Exercise prompt
Where does the word "computer" appear in the data? Copy every line that holds it.

[Collected data]
=======
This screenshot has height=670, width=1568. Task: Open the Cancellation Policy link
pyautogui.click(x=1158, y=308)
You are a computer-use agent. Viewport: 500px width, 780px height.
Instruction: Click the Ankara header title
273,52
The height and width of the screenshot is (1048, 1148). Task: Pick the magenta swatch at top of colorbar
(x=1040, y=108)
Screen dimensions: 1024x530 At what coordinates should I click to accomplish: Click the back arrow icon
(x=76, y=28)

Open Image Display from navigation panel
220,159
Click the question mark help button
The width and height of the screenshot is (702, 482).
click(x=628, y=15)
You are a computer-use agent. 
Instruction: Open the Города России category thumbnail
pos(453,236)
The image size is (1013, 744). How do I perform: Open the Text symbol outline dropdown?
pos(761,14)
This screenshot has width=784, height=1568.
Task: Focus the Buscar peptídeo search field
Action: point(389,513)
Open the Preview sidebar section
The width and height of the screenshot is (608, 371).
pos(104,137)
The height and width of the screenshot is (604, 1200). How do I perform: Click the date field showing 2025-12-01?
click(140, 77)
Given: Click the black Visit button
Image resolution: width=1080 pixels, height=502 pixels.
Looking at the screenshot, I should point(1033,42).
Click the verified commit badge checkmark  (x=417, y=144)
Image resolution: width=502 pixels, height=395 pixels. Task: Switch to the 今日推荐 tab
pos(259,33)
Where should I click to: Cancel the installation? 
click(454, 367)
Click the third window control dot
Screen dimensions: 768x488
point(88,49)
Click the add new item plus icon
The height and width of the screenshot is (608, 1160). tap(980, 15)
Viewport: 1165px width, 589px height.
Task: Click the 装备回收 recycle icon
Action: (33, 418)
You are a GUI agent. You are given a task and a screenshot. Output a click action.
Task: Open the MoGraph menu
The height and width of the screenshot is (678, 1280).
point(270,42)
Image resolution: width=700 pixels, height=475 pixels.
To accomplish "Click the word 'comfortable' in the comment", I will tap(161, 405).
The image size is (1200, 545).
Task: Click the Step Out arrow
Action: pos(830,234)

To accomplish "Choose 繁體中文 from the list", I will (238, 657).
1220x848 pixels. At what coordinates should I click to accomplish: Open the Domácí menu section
=======
Exercise answer
You are a computer-use agent. Viewport: 500px width, 780px height.
You are a computer-use agent. 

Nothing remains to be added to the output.